The complete propriety of such a subalternated2 position
of psychology to Catholicism via philosophy is a singular phenomenon, for
Catholicism is singular as a religion in its thorough and correct philosophical
enunciation. As such, this treatise utilizes a paradigm of integration not
apparent in modern integrative literature, which has historically been
developed from a Protestant point of view. The model of subalternation employed
herein works best with a worldview that has a comprehensive, integral, and
definitive metaphysics that is able to subsume fully and directly the science
of psychology.
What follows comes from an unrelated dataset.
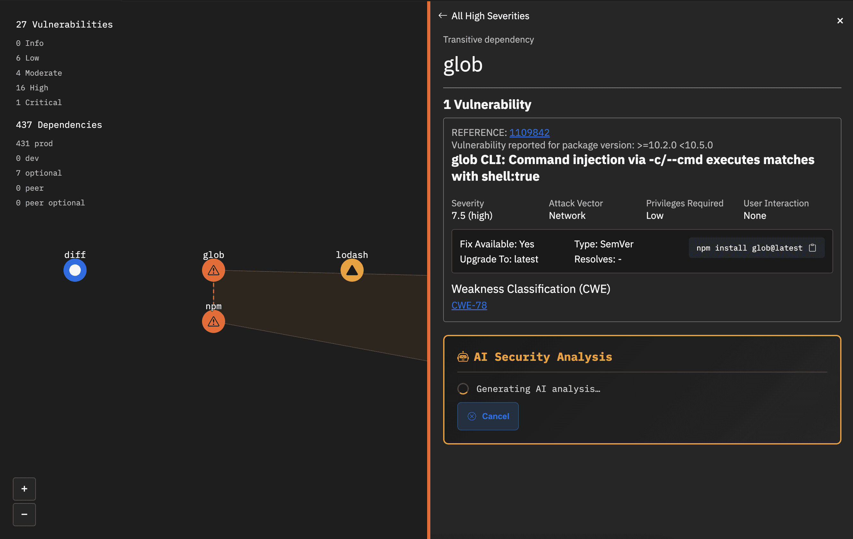
Task: Select the 4 Moderate vulnerabilities entry
Action: pos(39,73)
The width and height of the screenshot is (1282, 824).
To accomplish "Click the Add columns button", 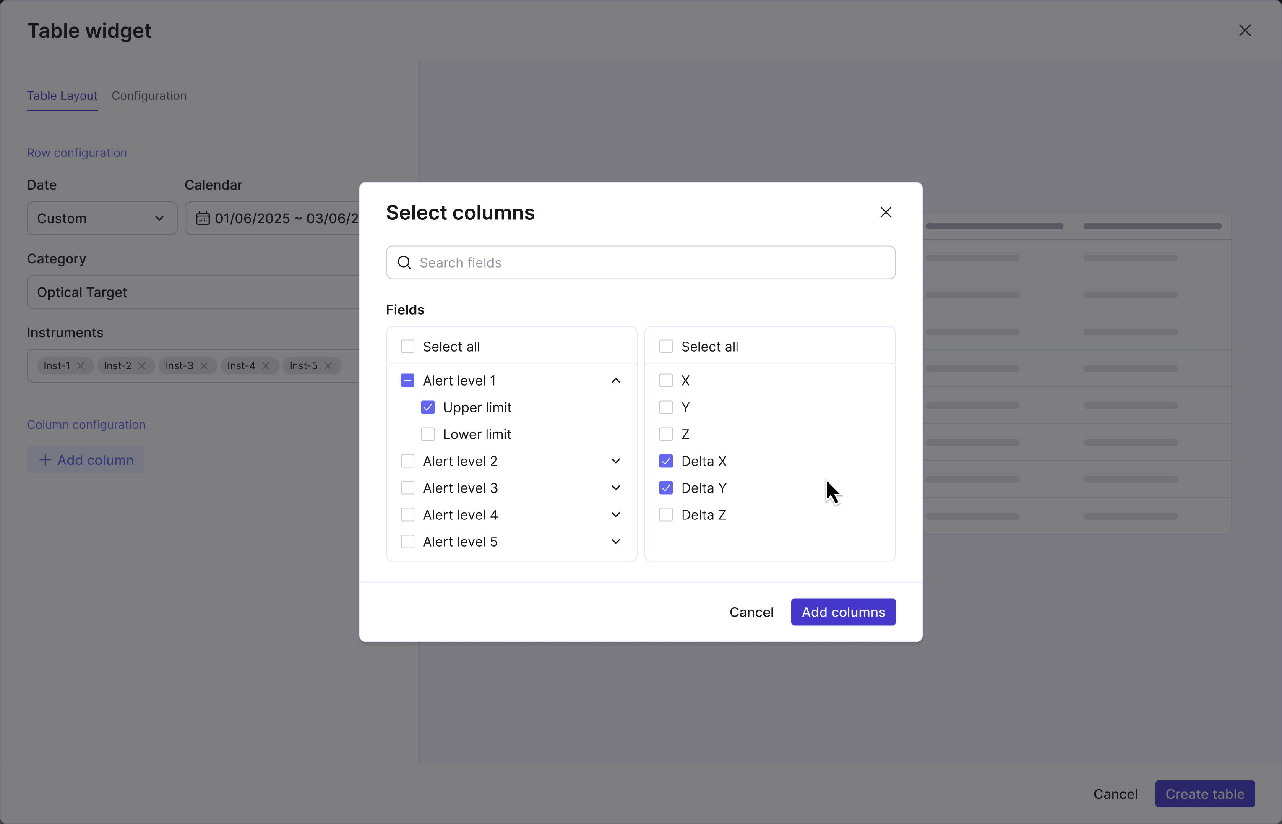I will point(843,612).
The dearth of philosophical augmentation in the Evangelicalism
from which much of the integrative efforts have arisen and the inherent lack of unified thought in the varied worldviews of Protestantism have
made such a subalternation unattainable from the Protestant perspective. So
too, the historic divorce in Protestantism of grace and nature, and therefore,
faith and reason, makes its integration altogether different from a Catholic
integration.
Because Imago Dei Psychotherapy is based directly on the
philosophical truths of Catholicism/Thomism and is therefore one step removed
from theology, it need not employ revealed truths in its therapy or require
faith from its therapants. The nature of the human person remains the same regardless
of their belief system. However, a practicing IDP clinician’s expertise and
efficacy is greatly impacted by his intellectual assent and moral conformation
to the Catholic worldview. The more a clinician is himself able to convert and
conform to reality and to Christ (and Him crucified) the more he is able to
guide therapants, who themselves must courageously engage this reality in an
intensive and arduous process that requires nothing less than a “dying to
self.”
Most of the founders of modern psychology had an aversion to the absolutism
of the God of Revelation and subsequently to the absolutism of Catholicism. One
of these founders was William James (1842–1910), the father of the psychology
of religion and the darling of many Protestant integrators because of his
openness to an indefinite (but definitely not Catholic) spirituality. In his
seminal work Varieties of Religious
Experience,
James sardonically writes, “[I]f we could descend on our subject
from above like Catholic theologians, with our fixed definitions of man and man’s
perfection and our positive dogmas about God, we should have an easy time of
it” (Lecture XIV).
James was inadvertently prophetic. There has been, and it is
expected there will continue to be, a certain ease and facility that
accompanies the belated development of Catholic clinical psychology—since truth
begets truth. Such has been the case with the development of Imago Dei
Psychotherapy, a gift from the treasury of the Church that required relatively minimal
innovation in its theoretical formulation. Finally, remarkable clinical
outcomes already promise that the implementation of a Catholic
clinical psychology subalternated to Catholicism’s “fixed definitions” and
“positive dogmas” will in time yield a substantial body of empirical evidence
that will irrefutably witness to such a psychology’s superior therapeutic
efficacy, thus adding another confirmation that these Catholic definitions and
dogmas truly do descend from above.
1 The term therapant, or a person who is receiving psychotherapy, is
herein introduced to avoid the consumeristic connotation
of “client,” the passive connotation of “patient,” and the
confessorial connotation of “directee.”
2 In Scholasticism, the
direct dependence of a lower science upon the truths of a higher science is
termed subalternation. See
chapter 2,
“Subalternating Psychology to Catholic Truth.”